From Fedora Project Wiki

Revision as of 13:00, 19 September 2016 by Mbriza (talk | contribs)

Associated release criterion
This test case is associated with the Basic_Release_Criteria#initialization_requirements release criterion. If you are doing release validation testing, a failure of this test case may be a breach of that release criterion. If so, please file a bug and nominate it as blocking the appropriate milestone, using the blocker bug nomination page.


Description

This test verifies that a Fedora live image can be booted and installed from a USB stick created by Fedora Media Writer.

Data loss
Any data on the USB stick used for this test is likely to be destroyed. Please do not use a stick whose contents you need to keep.

Setup

  1. Ensure you have a USB stick that is larger than the live image whose contents you can afford to lose (the contents of the stick will be destroyed as a part of the test).
  2. Run the tool:

How to test

  1. Select the version of Fedora you want your flash drive to have
  2. Let it download an image of your preference (try a random spin/version/architecture)
  3. Write it to your flash drive
  4. Boot the system from the USB stick.

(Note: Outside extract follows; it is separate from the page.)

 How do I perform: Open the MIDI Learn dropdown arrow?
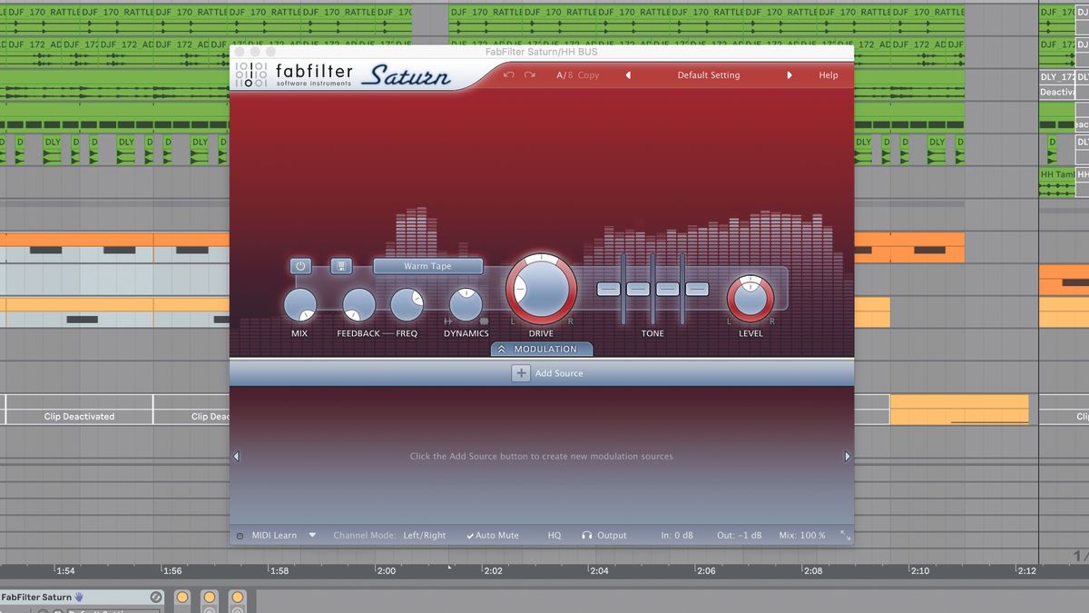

If possible, try both:
    • UEFI boot
    • BIOS boot
  5. Optionally:
    • Start the installer
    • Proceed with the installation
    • Verify the installation is fully operational
  6. Start Fedora Media Writer again in the original system you started testing in
    • Insert the flash drive you used now
    • Restore its partition layout inside the tool

Expected Results

  1. The USB stick should be wiped before being written with the image
  2. The image should download without error
  3. Writing should finish without error
  4. The stick should boot without error
    • Media consistency verification before the actual boot should end without error.
  5. Optionally:
    • The installer should start without error
    • The installation should finish successfully
    • The installed system should boot properly. Note that problems after boot that do not seem to be related to writing the image to a USB stick are likely out of the scope of this test case, though they may count as failures of another test case
  6. While restoring, you should get a notification that you can restore the drive. After restoring, the drive should contain a single FAT32 partition spanning over the whole drive.